### What you have to do
Up to and including the line that contains "[Hediyelik Set ( 17,5", repeat the entries below exactly from the first line on. Do not carry over any pictures.

─── Records shown

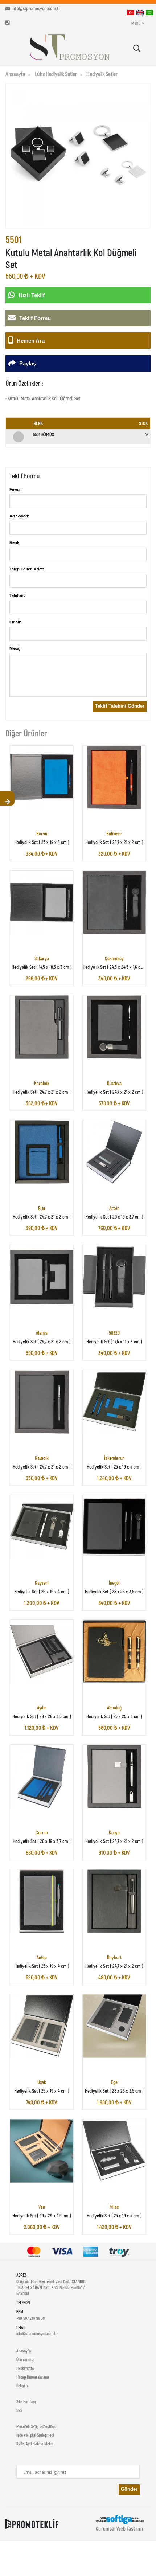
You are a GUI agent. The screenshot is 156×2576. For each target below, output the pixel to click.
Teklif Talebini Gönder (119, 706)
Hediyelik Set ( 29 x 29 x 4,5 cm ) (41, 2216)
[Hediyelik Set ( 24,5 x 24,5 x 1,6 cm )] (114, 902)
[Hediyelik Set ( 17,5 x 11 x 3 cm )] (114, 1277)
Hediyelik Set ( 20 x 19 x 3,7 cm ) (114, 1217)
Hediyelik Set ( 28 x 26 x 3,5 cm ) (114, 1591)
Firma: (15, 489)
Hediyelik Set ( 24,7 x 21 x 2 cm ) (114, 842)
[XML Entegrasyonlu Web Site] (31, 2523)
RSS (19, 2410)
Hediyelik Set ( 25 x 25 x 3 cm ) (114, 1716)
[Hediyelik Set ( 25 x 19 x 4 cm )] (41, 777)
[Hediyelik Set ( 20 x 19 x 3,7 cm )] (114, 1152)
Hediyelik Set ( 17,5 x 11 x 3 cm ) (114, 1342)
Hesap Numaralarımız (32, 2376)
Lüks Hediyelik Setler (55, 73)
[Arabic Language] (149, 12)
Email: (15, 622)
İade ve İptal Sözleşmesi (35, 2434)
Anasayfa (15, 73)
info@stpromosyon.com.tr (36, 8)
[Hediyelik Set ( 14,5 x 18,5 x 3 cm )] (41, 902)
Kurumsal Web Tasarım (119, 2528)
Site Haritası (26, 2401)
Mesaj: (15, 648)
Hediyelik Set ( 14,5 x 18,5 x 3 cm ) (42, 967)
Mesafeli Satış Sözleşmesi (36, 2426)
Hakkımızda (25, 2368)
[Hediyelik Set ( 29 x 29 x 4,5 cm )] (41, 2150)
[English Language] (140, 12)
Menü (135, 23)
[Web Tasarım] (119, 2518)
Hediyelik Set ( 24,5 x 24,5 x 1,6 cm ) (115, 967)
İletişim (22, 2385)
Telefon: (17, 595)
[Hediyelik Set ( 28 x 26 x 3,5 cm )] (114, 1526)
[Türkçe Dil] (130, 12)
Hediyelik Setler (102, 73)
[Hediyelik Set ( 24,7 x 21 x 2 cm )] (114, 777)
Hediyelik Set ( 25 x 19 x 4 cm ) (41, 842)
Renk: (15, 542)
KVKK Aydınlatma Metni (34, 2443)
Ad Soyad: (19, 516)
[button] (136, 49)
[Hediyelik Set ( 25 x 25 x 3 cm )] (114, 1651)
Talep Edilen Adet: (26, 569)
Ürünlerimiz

──────

### Result for this task
You are a GUI agent. The screenshot is 156×2576. For each target below, output the pixel to click.
Teklif Talebini Gönder (119, 706)
Hediyelik Set ( 29 x 29 x 4,5 cm ) (41, 2216)
[Hediyelik Set ( 24,5 x 24,5 x 1,6 cm )] (114, 902)
[Hediyelik Set ( 17,5 x 11 x 3 cm )] (114, 1277)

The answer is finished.